◆ **What you need to do**: Only the line with "Viewport: 253px width, 192px height." and the lines after it, to the end of the data, should appear in the answer, each reproduced exactly.

* * * * *

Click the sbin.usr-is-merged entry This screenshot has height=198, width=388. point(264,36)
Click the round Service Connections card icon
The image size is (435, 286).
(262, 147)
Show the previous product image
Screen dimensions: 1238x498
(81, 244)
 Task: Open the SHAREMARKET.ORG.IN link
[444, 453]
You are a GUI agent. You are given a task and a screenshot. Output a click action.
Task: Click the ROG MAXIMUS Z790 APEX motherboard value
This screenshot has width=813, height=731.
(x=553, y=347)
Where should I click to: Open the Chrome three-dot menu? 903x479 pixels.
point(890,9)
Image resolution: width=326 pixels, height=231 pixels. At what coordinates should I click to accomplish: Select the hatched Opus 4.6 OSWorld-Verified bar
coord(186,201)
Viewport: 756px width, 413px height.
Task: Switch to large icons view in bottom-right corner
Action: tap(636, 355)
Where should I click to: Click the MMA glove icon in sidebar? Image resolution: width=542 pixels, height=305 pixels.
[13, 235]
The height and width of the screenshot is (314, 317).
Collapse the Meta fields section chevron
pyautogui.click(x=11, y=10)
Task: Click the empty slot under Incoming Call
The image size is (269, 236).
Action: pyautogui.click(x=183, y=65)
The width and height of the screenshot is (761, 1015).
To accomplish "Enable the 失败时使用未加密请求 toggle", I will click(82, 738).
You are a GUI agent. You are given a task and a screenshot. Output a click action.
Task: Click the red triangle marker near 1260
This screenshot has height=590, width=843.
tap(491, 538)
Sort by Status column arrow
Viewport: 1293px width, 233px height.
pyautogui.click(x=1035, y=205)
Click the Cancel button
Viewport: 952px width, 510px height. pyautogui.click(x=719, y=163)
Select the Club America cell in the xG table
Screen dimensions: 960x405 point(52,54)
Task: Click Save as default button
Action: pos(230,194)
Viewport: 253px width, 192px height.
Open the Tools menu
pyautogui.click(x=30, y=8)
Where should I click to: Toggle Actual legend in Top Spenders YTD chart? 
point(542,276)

* * * * *

◆ **Solution to the problem**:
Viewport: 253px width, 192px height.
Open the Tools menu
pyautogui.click(x=30, y=8)
Where should I click to: Toggle Actual legend in Top Spenders YTD chart? 
point(542,276)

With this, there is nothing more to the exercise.